A language model has to understand many things at the same time when it reads a sentence: word meanings, grammar, context, and world knowledge. Consider the sentence “The bank is by the river”. The model must simultaneously consider:
- bank as a financial institution
- bank as a bench
- bank as a riverbank
- the grammatical role of the word
- the surrounding context from earlier sentences
The model evaluates all of these possibilities in parallel. However, they must ultimately be compressed into a single internal representation. It intensifies. Larger models know more and process more signals at the same time, but they still rely on the same single internal representation.

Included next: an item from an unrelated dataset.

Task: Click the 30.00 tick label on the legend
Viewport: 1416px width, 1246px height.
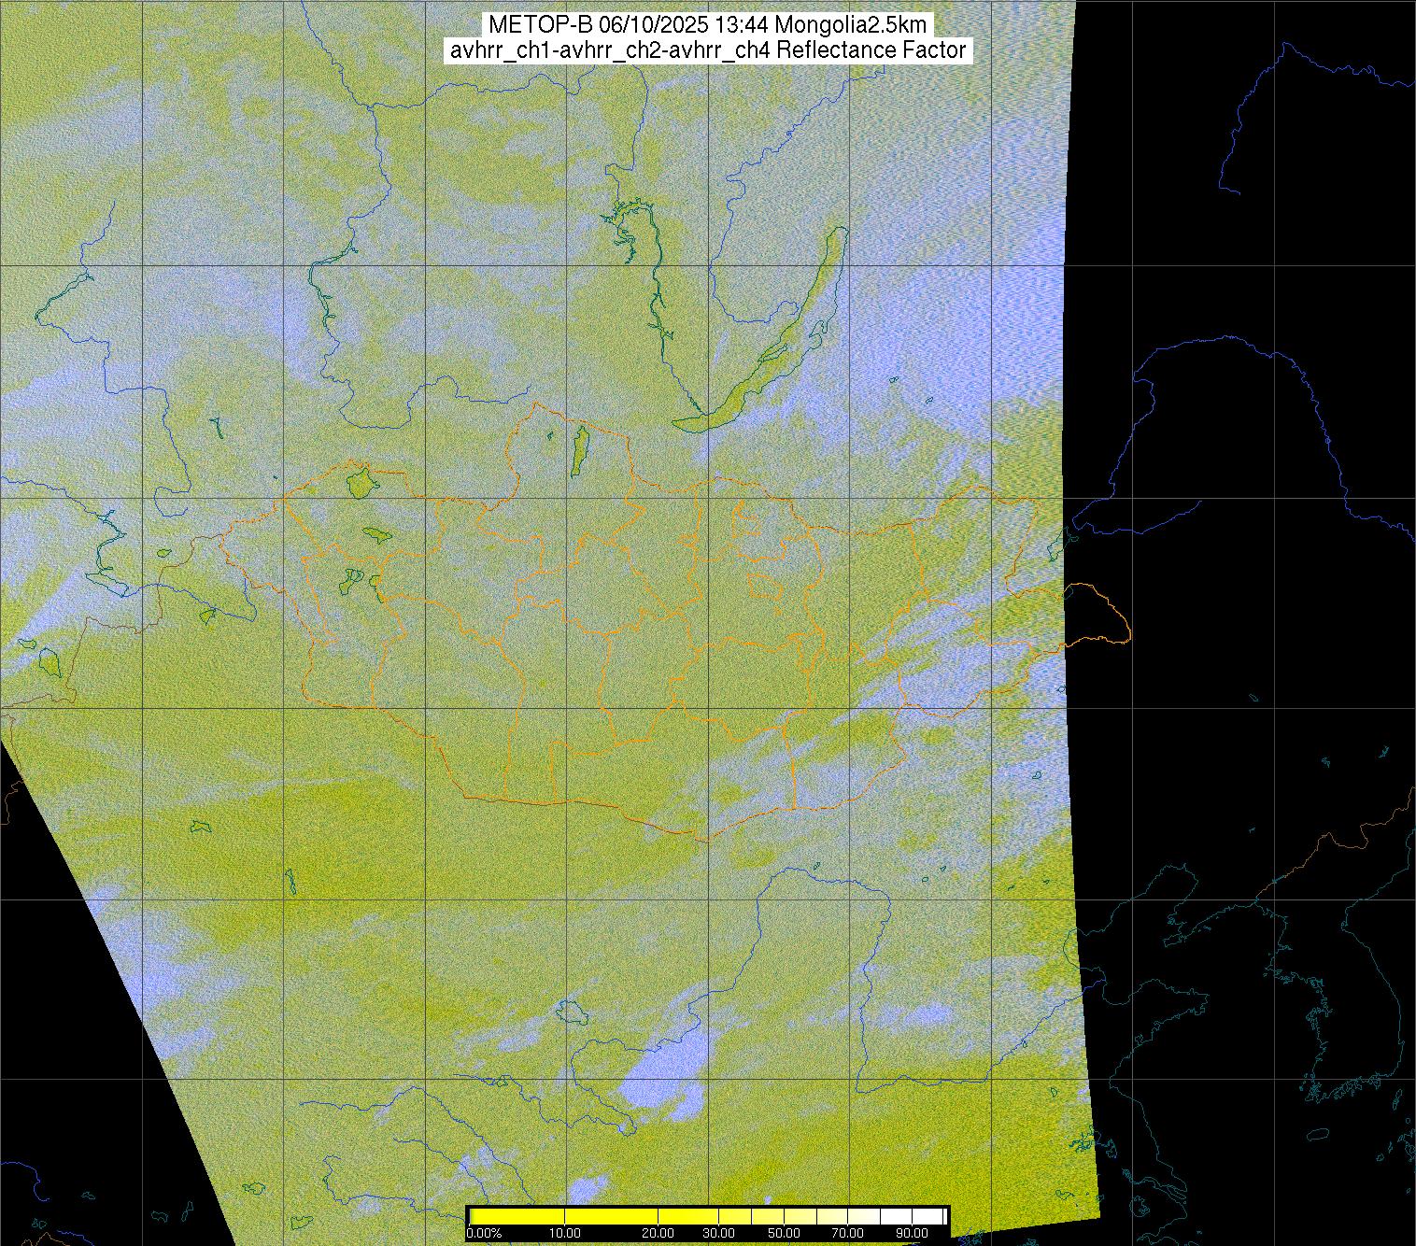Action: [x=717, y=1233]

To understand this limitation, it is important to distinguish between embeddings and channels. An embedding is the initial vector representation of a token when it enters the model. A channel, by contrast, is the high-dimensional vector space through which these embeddings flow as the model processes them. As attention, feed-forward layers, and residual connections are applied, embeddings are continuously transformed and merged with context and intermediate reasoning results.
Concretely:
- each token is represented as a vector with hundreds or thousands of values
- each Transformer layer transforms this vector
- residual connections add the previous vector to the new one
The channel becomes a bottleneck, because the vector sizes increase, but not infinitely. Newer architectures such as the DeepSeek paper https://arxiv.org/pdf/2512.24880v2 attempt to address this by introducing multiple internal paths. Instead of mixing everything immediately, different kinds of information can flow in parallel for longer. However, parallelism alone is not sufficient. Without constraints, models tend to overuse some paths and neglect others, leading to imbalance and instability.
The key improvement is organized parallelism. By enforcing balanced usage of channels, all types of information get a fair chance to contribute before being combined. This allows models to preserve multiple interpretations longer and merge them more deliberately. Organized channels are sometimes confused with Mixture of Experts (MoE) architectures, but they solve different problems.

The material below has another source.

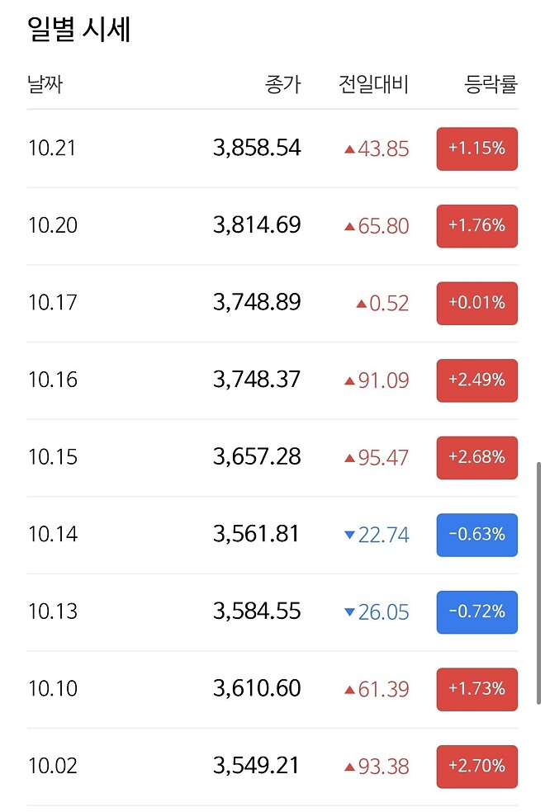Click the up triangle next to 65.80
The height and width of the screenshot is (812, 545).
tap(349, 226)
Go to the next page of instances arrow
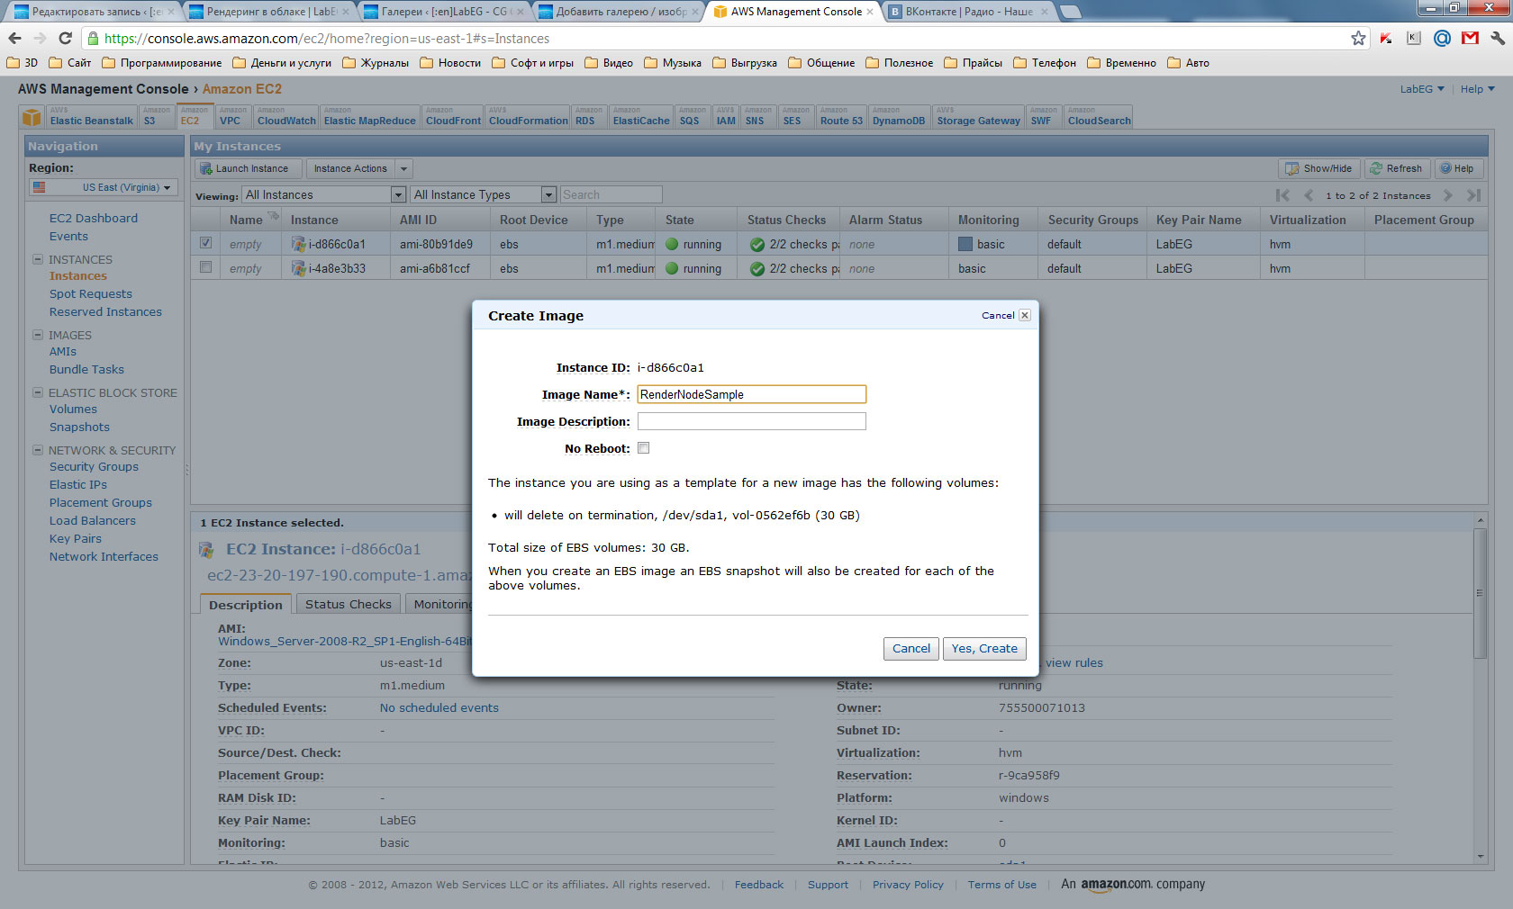The width and height of the screenshot is (1513, 909). click(1448, 195)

Mixture of Experts splits the network into multiple expert sub-networks. A router selects which experts process each token, activating only a subset at a time. MoE primarily improves scalability and specialization.
- MoE answers: “Which part of the network should process this token?”. MoE reduces competition for compute. Some call it Sparse (few active).
- Channels answer: “How can multiple interpretations coexist inside the model without interfering?”. Channels reduce competition between meanings. Some call it Dense (all active).
The central insight is clear: progress in language models does not come only from more parameters, more data, or more compute. It comes from structuring how information flows internally.